Bernie Sanders breaks with AOC: Medicare for All is ‘already a compromise’

Bernie Sanders contradicted New York Rep. Alexandria Ocasio-Cortez, describing his Medicare for All bill as a concession from what a single-payer healthcare system could be.

“I love Rep. Alexandria Ocasio-Cortez. She has done more in her first year in Congress to transform politics, to get young people involved, than any freshman member of Congress that I can remember,” the Vermont senator, 78, said during a CNN town hall.

He added, “But, my view is that Medicare for All, the bill that we wrote, is already a compromise. It is a four-year transition period.”

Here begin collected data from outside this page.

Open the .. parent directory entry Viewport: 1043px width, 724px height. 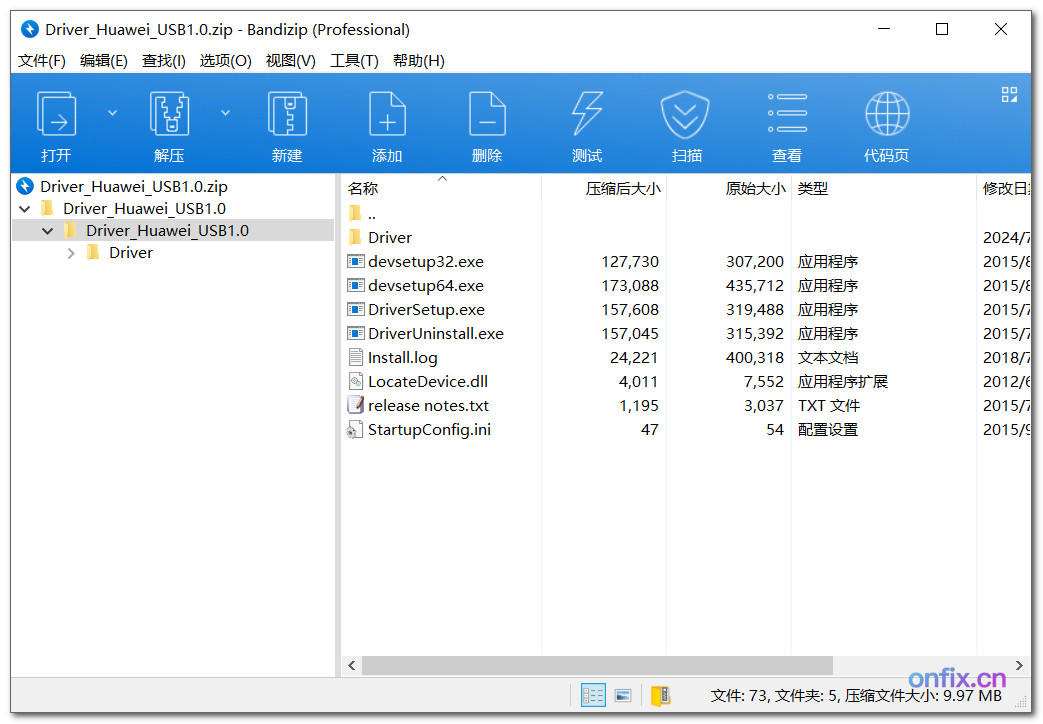[370, 213]
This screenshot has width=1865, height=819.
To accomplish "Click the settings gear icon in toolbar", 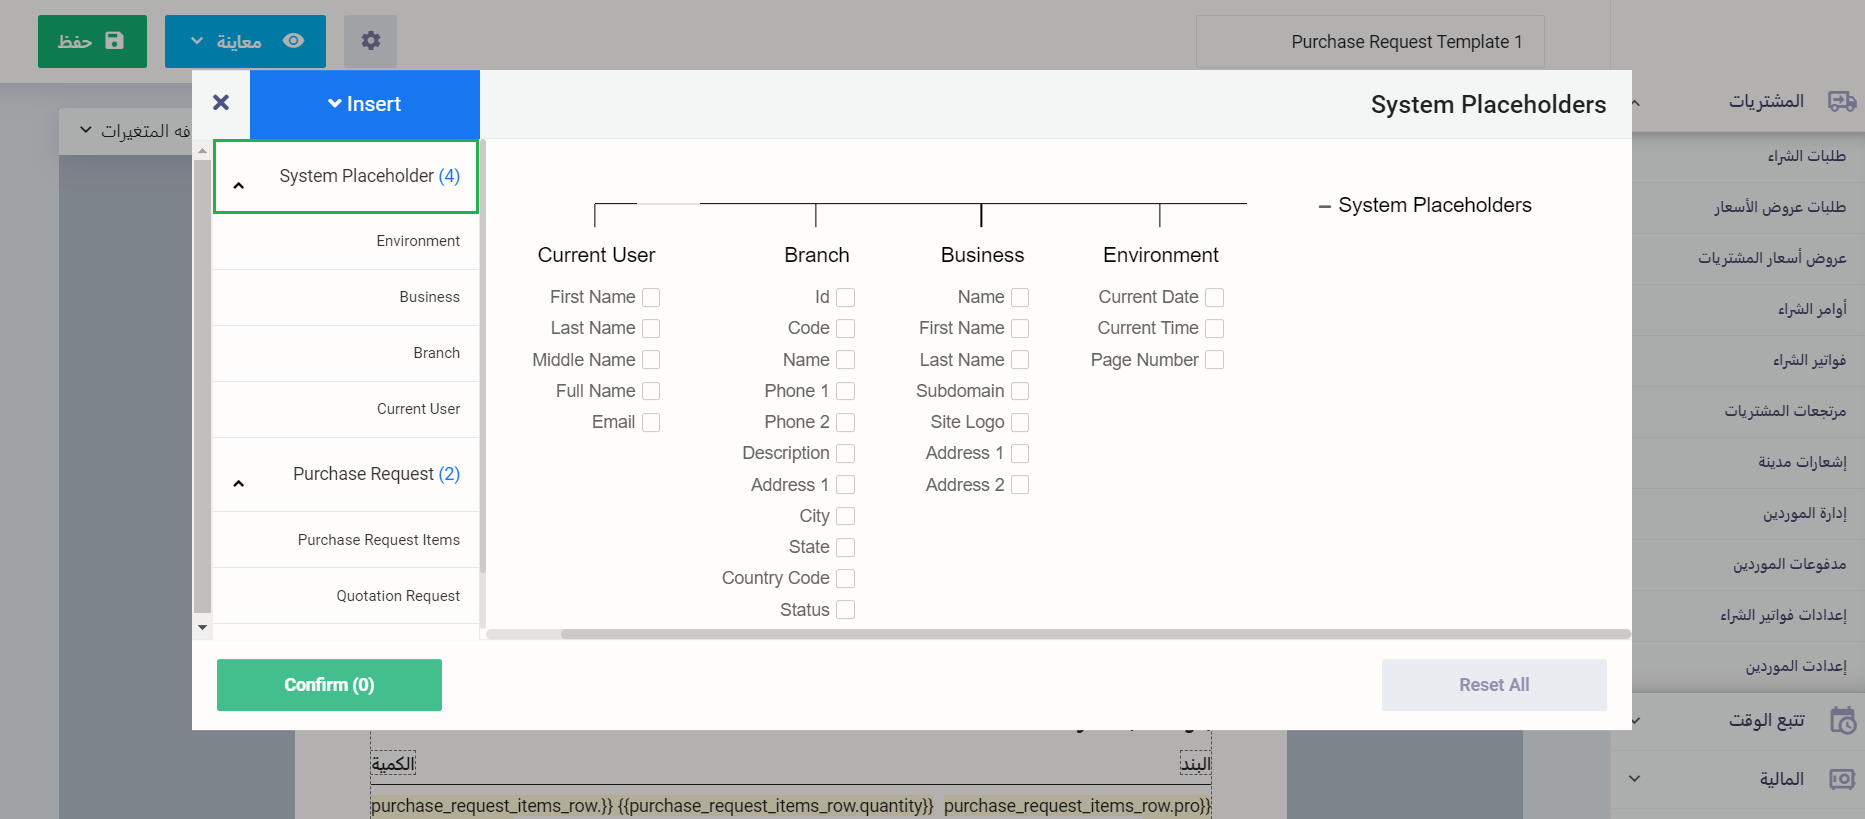I will pos(370,41).
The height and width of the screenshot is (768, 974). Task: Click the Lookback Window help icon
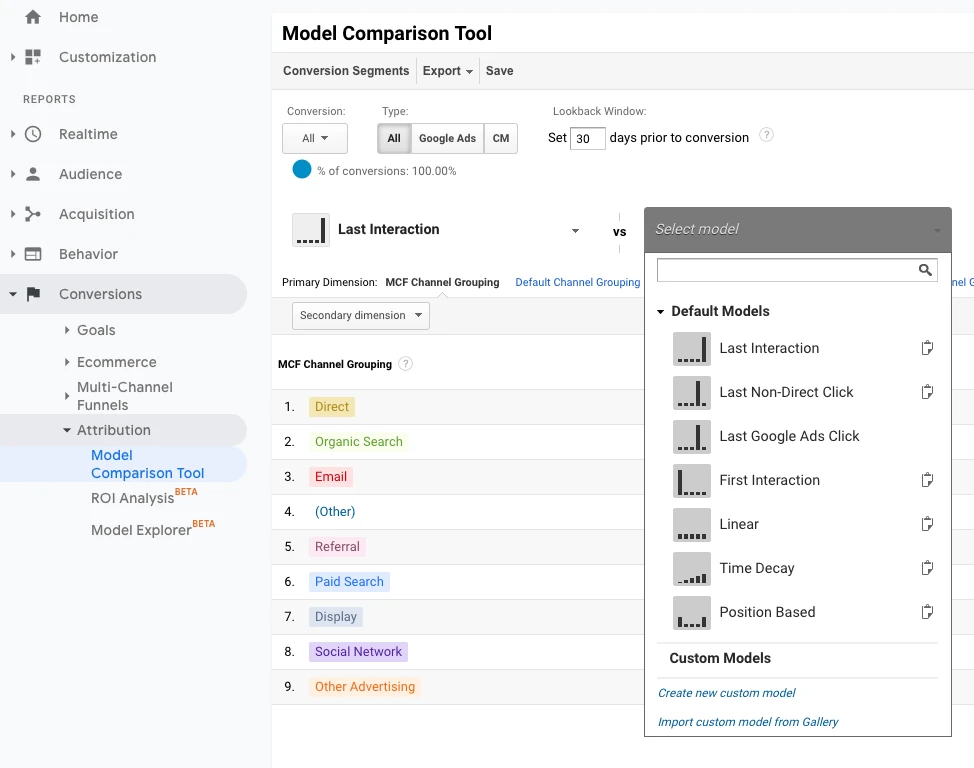click(766, 135)
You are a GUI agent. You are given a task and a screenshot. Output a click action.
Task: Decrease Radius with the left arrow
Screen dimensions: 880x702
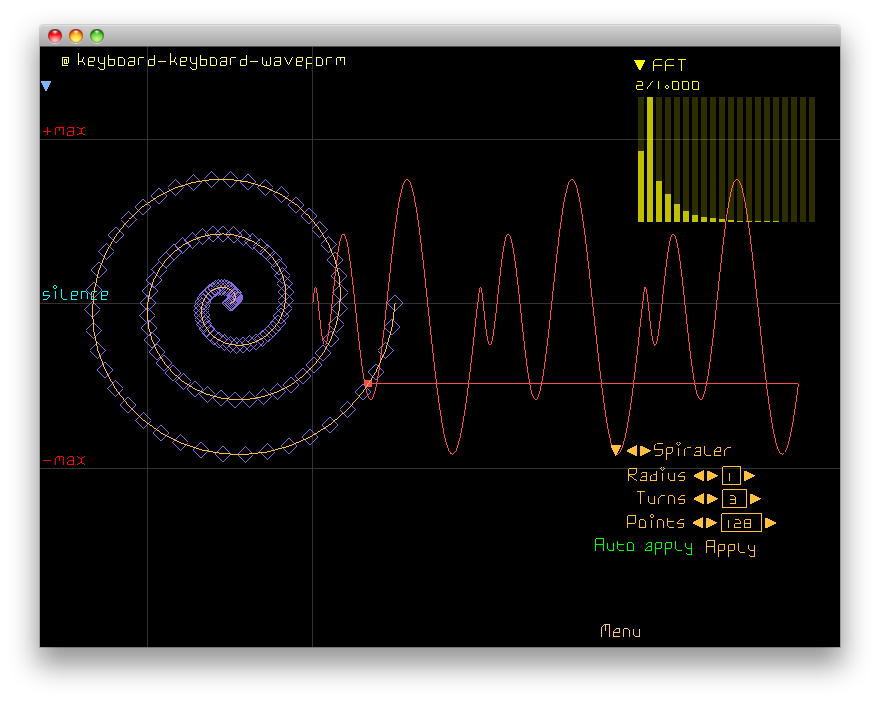pyautogui.click(x=699, y=476)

Ocasio-Cortez, 30, told HuffPost last week that, in a “worst-case scenario,” Democrats may need to “compromise deeply” and agree to roll out a “public option” healthcare insurance system.

Sanders, the socialist front-runner in the 2020 Democratic presidential primary, was hesitant to go on the record late Tuesday on whether he would accept campaign contributions from billionaire rival and former New York City Mayor Michael Bloomberg, 78, should the senator win the nomination. Two national polls released Tuesday morning showed the pair forming a top tier among the White House hopefuls still vying for the right to challenge President Trump in the general election.

“I don’t think we’re going to need that money because, interestingly enough, I think, when you have an agenda, as we have, that speaks to the needs of working families, you can have millions and millions and millions of people chipping in 10 bucks a piece,” he said in response to multiple questions and after a delayed pause.

Sanders’s ideological ally, Massachusetts Sen. Elizabeth Warren, 70, has already said she would take money from Bloomberg should she become her party’s standard-bearer for the fall despite her rhetoric against the ultra-wealthy.

Sanders’s appearance on CNN precedes the Nevada debate on Wednesday night. The Democratic National Committee-sanctioned forum, to air from Las Vegas ahead of Saturday’s caucuses, will feature Bloomberg for the first time after the media mogul and philanthropist qualified Tuesday thanks to polling above 10% in a slew of recent surveys.